▶ **Exercise requirements**: Render every line of the records below as a JSON list of strings, one string per line, skipping blank lines and leaving the pictures out.

▶ **Data section**:

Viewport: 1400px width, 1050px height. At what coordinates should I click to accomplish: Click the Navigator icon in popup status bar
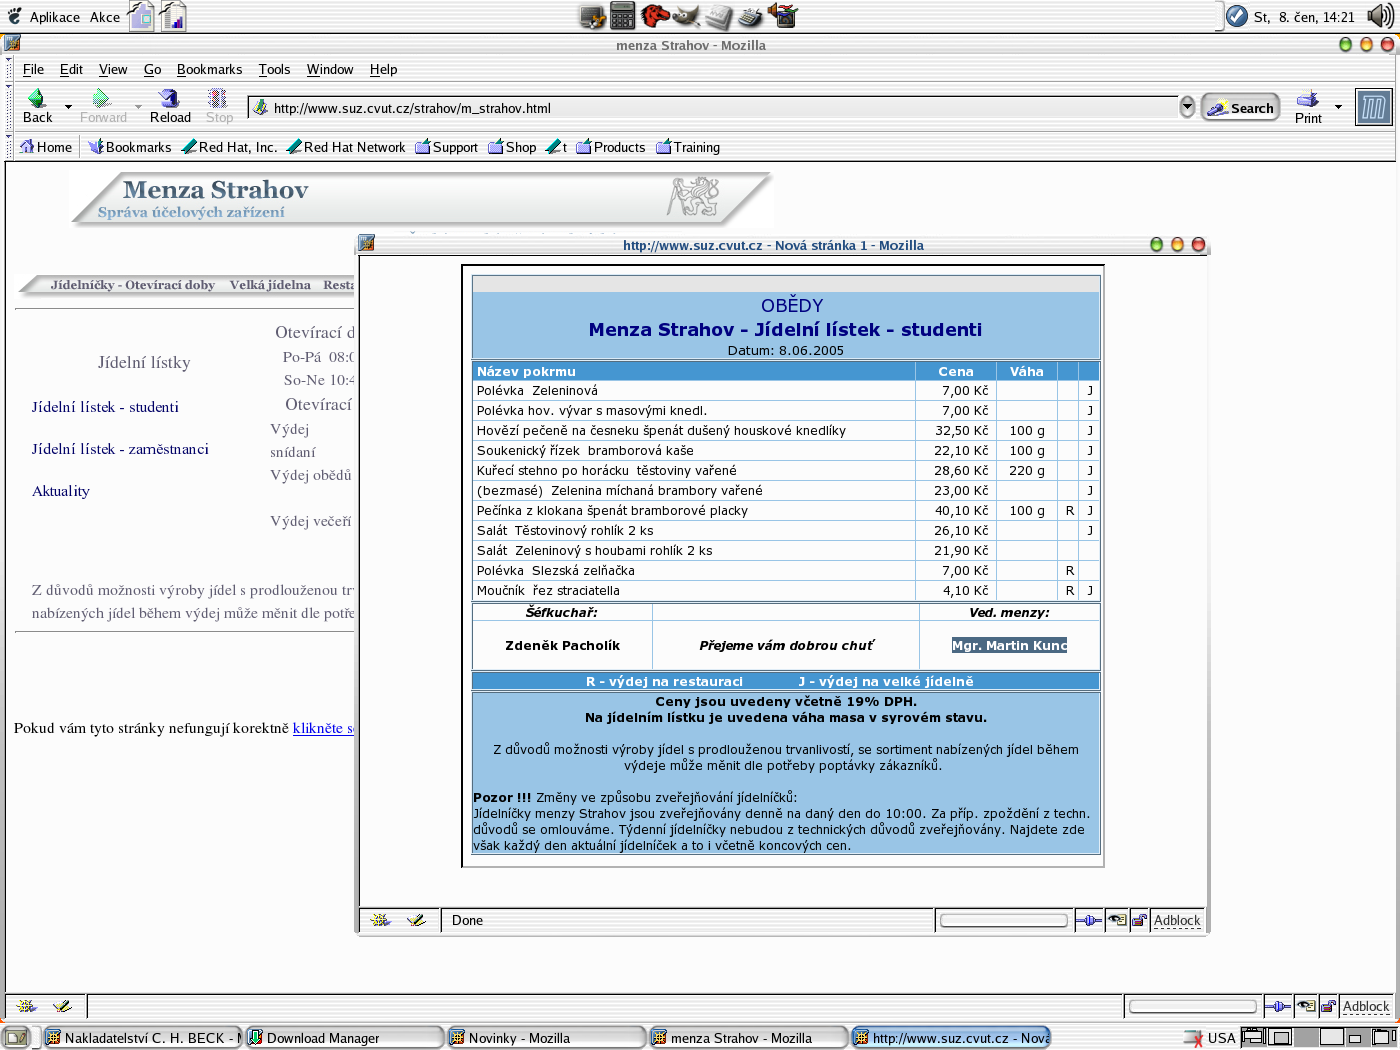[x=381, y=920]
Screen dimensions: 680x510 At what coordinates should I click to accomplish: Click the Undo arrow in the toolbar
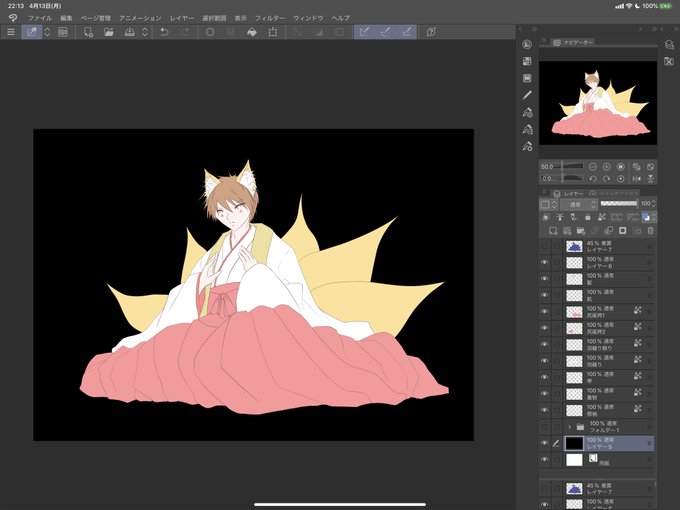[x=164, y=32]
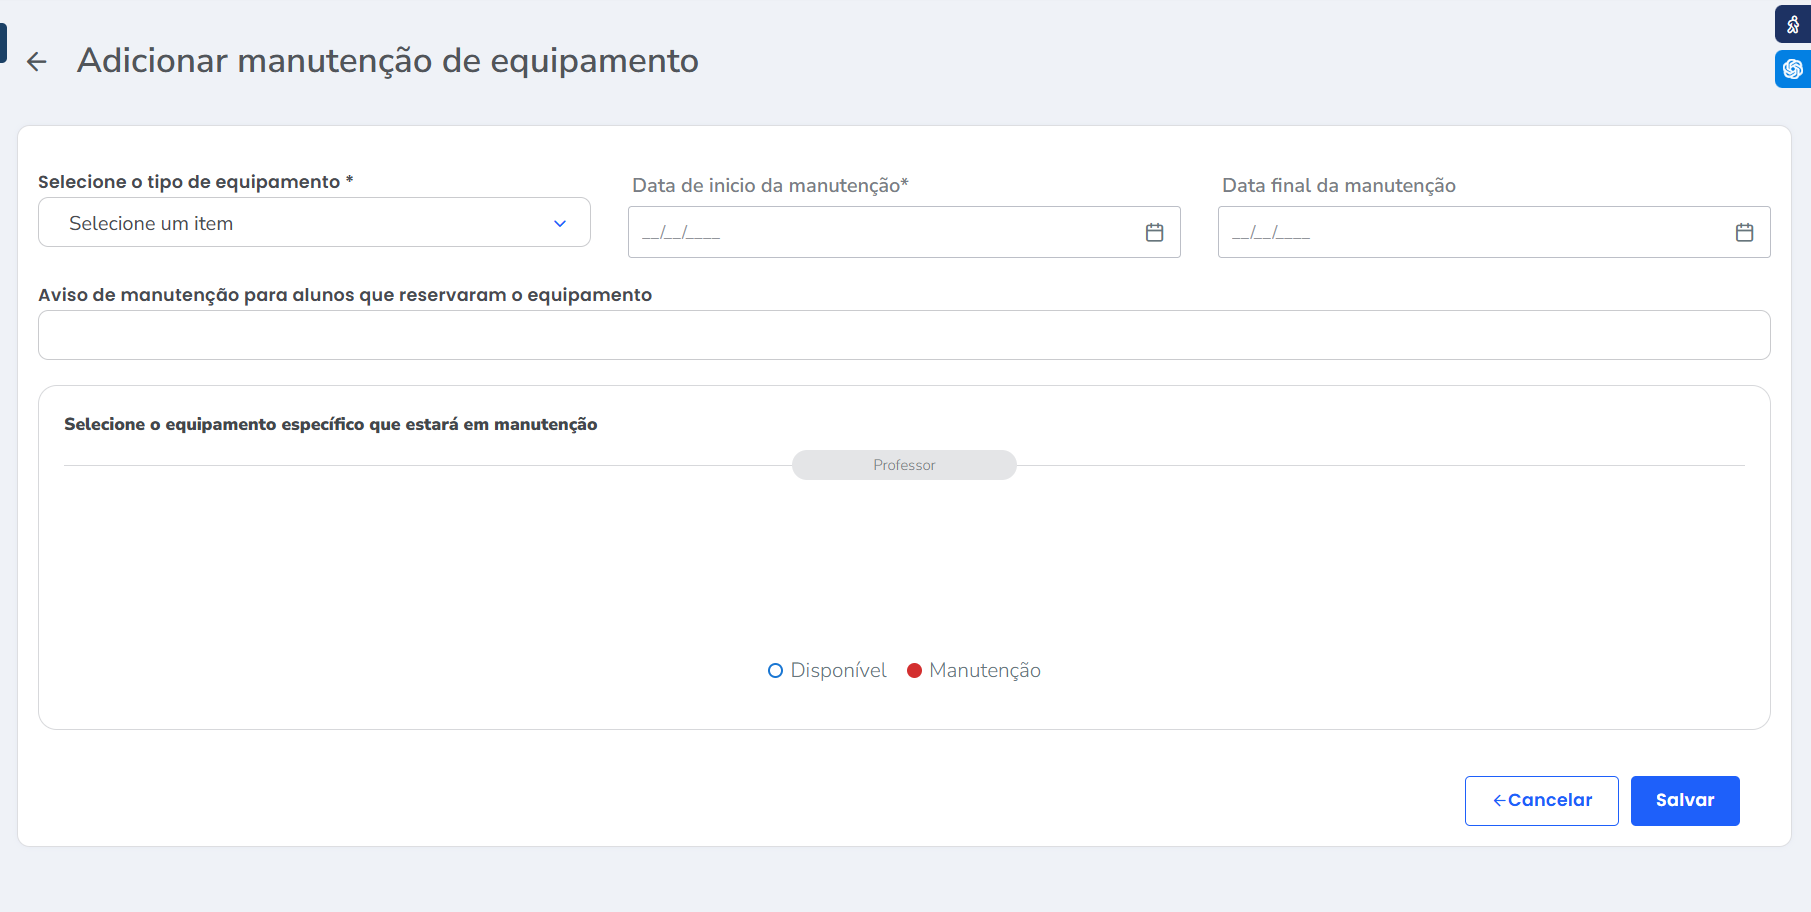1811x912 pixels.
Task: Select the Professor pill label
Action: click(904, 465)
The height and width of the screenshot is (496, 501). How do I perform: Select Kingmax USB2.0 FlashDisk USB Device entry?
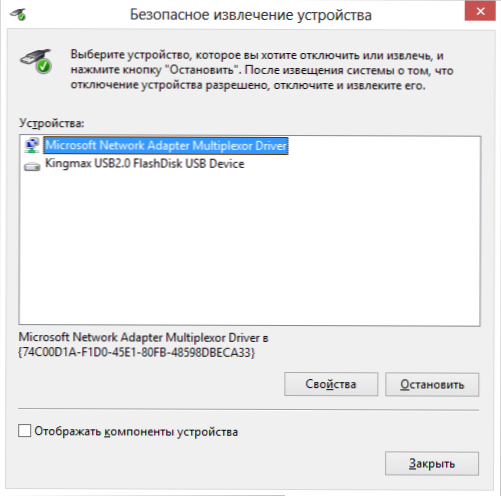[x=145, y=164]
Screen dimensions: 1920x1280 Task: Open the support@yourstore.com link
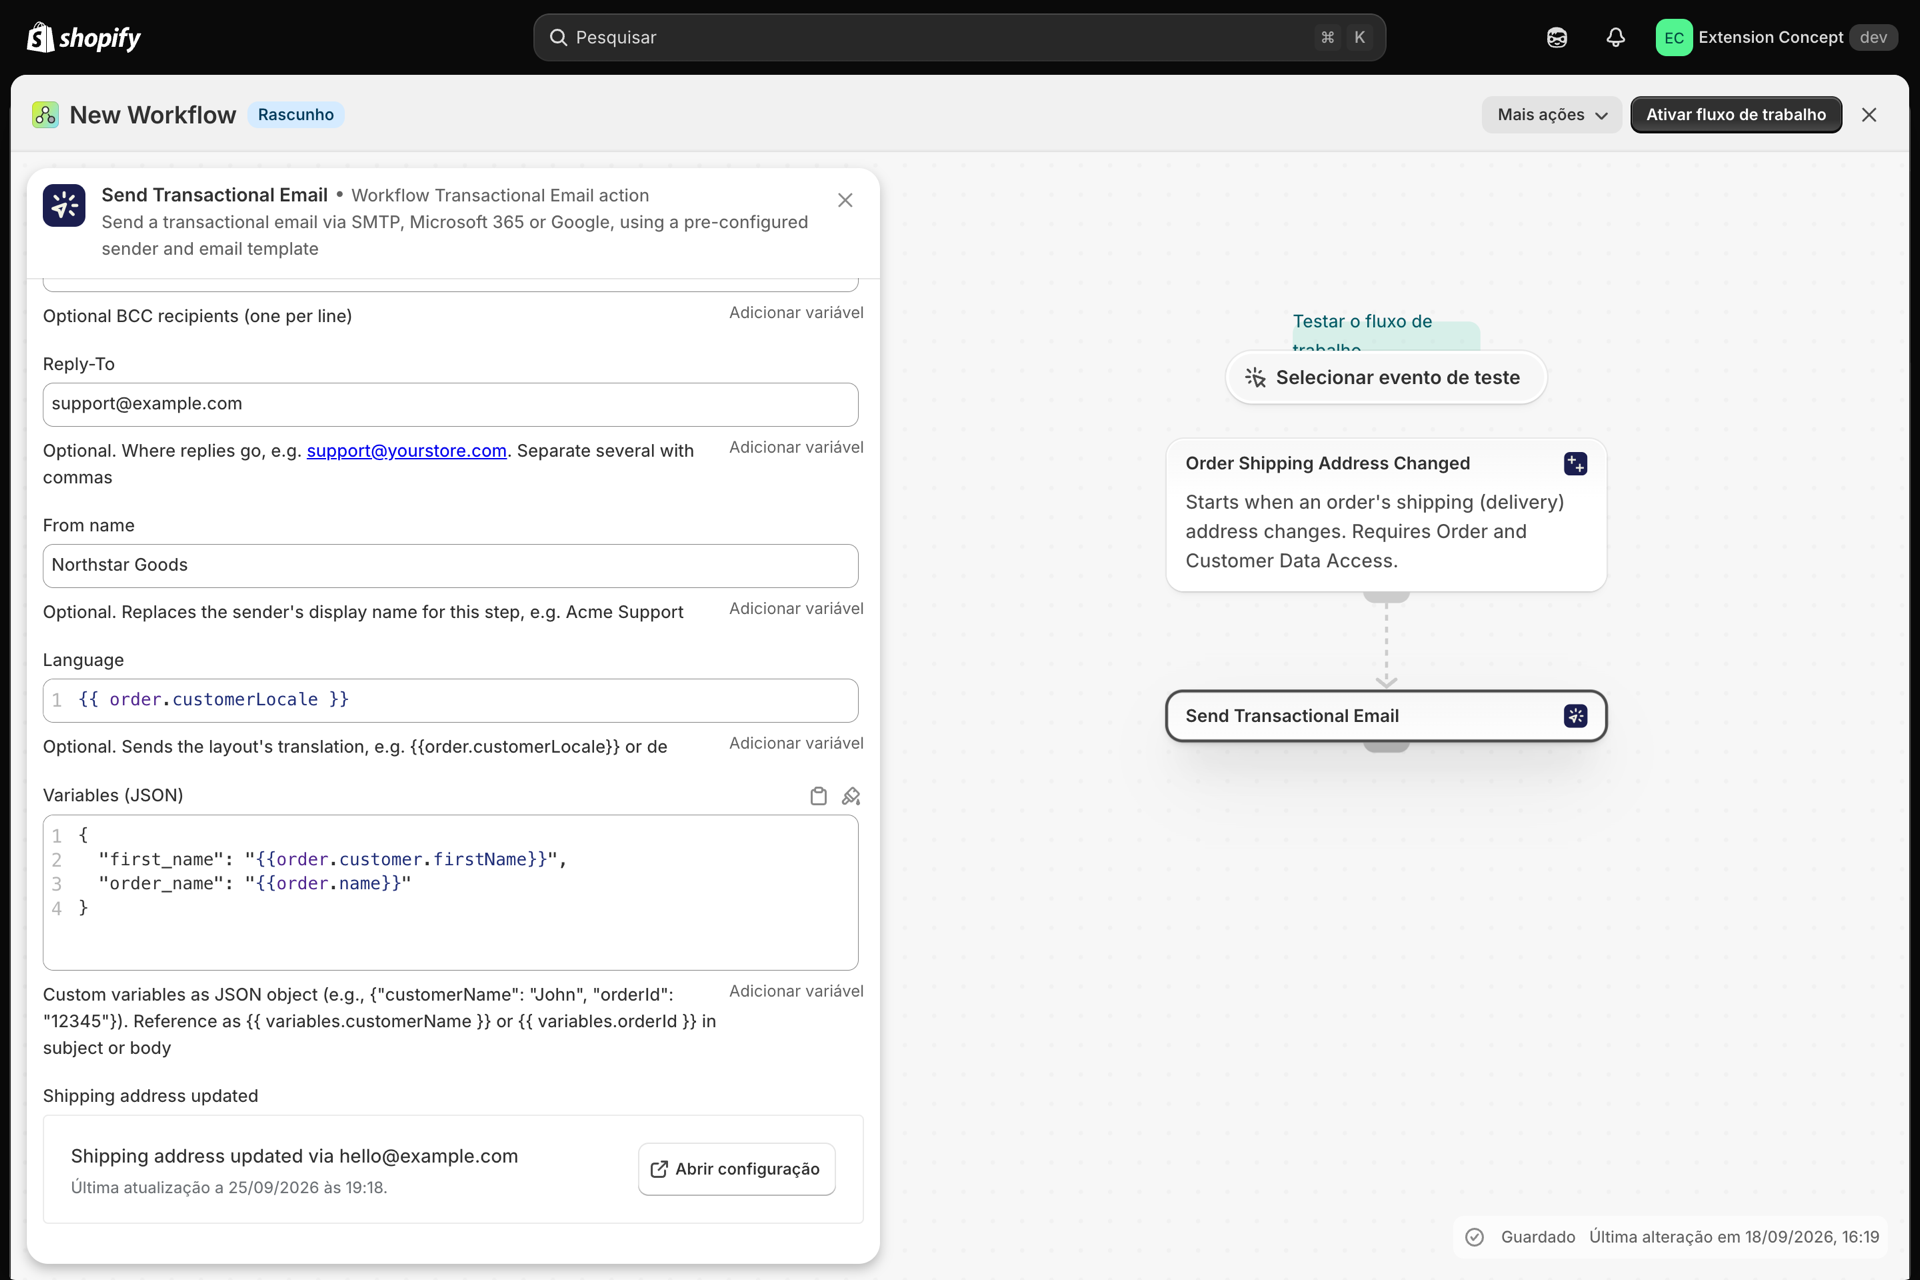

▶ **Expected answer**:
[
  "Viewport: 1400px width, 1050px height. At what coordinates should I click to accomplish: Click the Navigator icon in popup status bar",
  "[x=381, y=920]",
  "Screen dimensions: 680x510 At what coordinates should I click to accomplish: Click the Undo arrow in the toolbar",
  "[x=164, y=32]",
  "1811x912 pixels.",
  "Task: Select the Professor pill label",
  "Action: click(904, 465)",
  "The height and width of the screenshot is (496, 501). How do I perform: Select Kingmax USB2.0 FlashDisk USB Device entry?",
  "[x=145, y=164]",
  "Screen dimensions: 1920x1280 Task: Open the support@yourstore.com link"
]